WHAT NEEDS TO BE DONE -
With pictures excluded, copy word for word the lines in the data below from the line containing "You are a GUI" through the line containing "Given: Open Informasi Layanan menu item".

── EXERCISE MATERIALS

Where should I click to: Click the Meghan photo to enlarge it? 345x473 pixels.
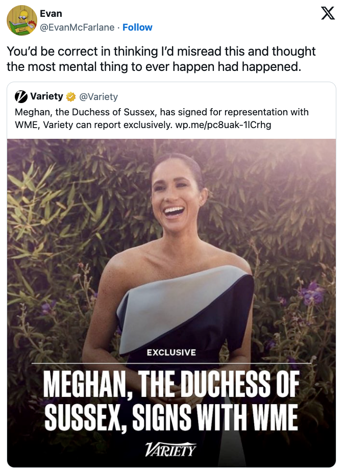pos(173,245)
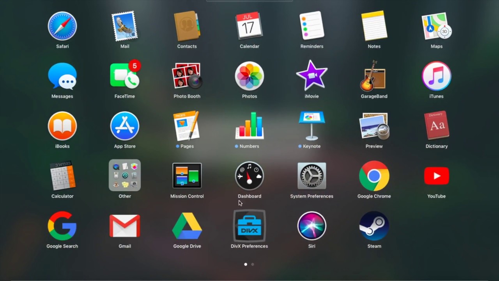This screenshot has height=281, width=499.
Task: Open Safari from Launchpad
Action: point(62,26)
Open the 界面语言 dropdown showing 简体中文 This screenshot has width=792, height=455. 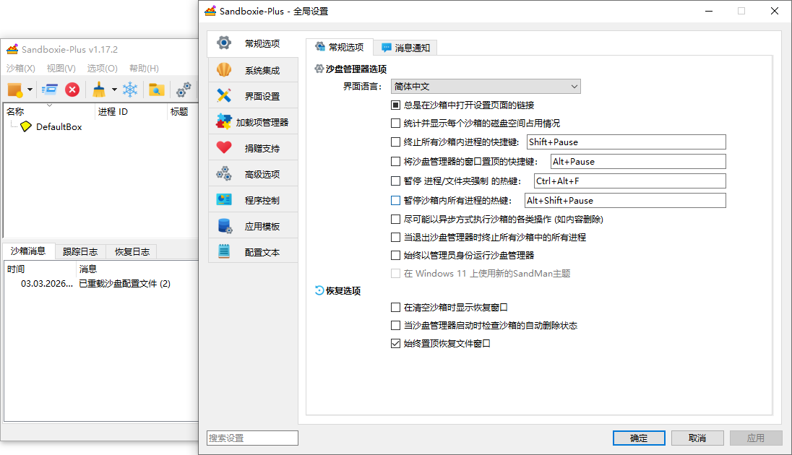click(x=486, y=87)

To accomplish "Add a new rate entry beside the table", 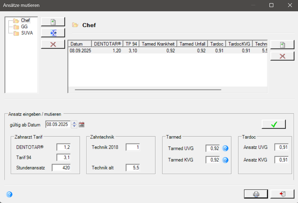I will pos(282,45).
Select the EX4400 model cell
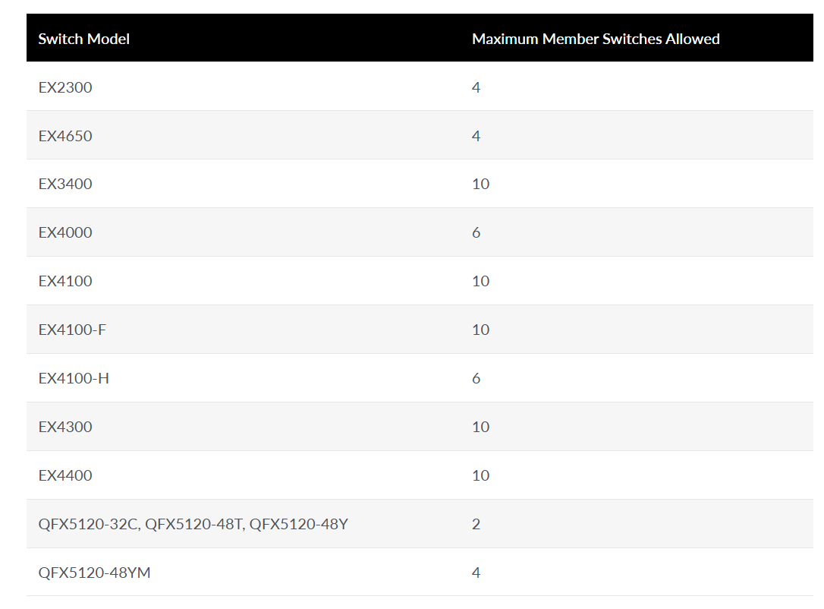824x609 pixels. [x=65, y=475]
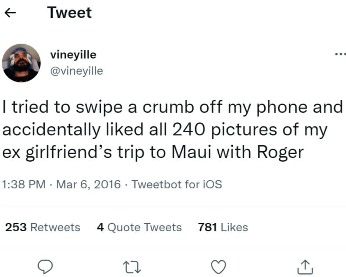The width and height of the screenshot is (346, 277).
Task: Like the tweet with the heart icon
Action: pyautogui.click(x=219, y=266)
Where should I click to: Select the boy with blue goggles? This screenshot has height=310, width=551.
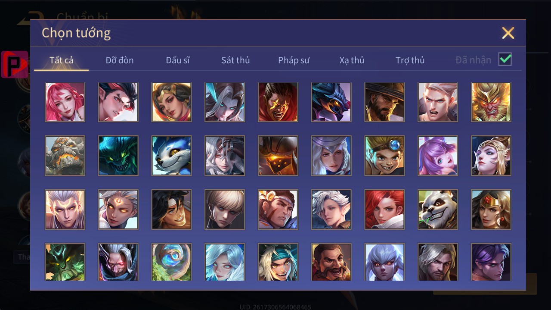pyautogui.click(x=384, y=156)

────
── EXERCISE MATERIALS

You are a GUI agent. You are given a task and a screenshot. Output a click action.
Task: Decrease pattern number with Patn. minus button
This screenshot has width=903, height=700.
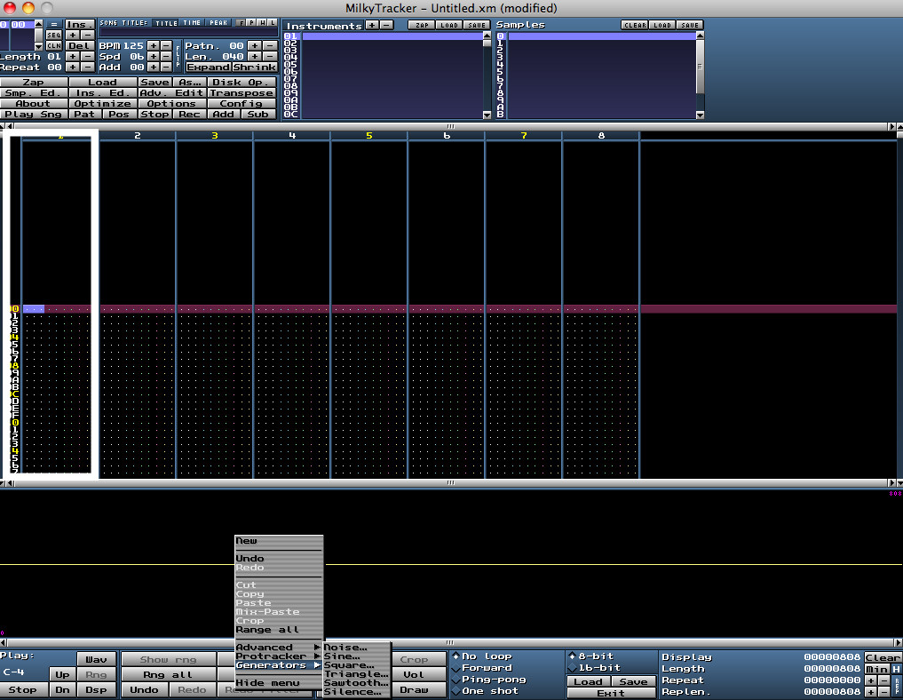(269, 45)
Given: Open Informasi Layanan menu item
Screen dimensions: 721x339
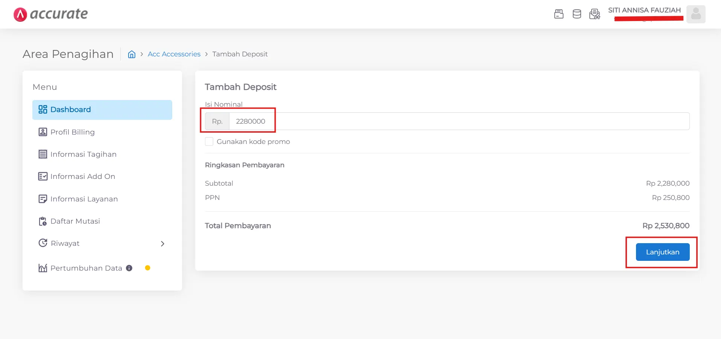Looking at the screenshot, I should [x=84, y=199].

────

YOUR RESPONSE -
You are a GUI agent. You are given a task and a screenshot. Output a click action.
Task: Decrease pattern number with Patn. minus button
This screenshot has width=903, height=700.
(269, 45)
Given: Open Informasi Layanan menu item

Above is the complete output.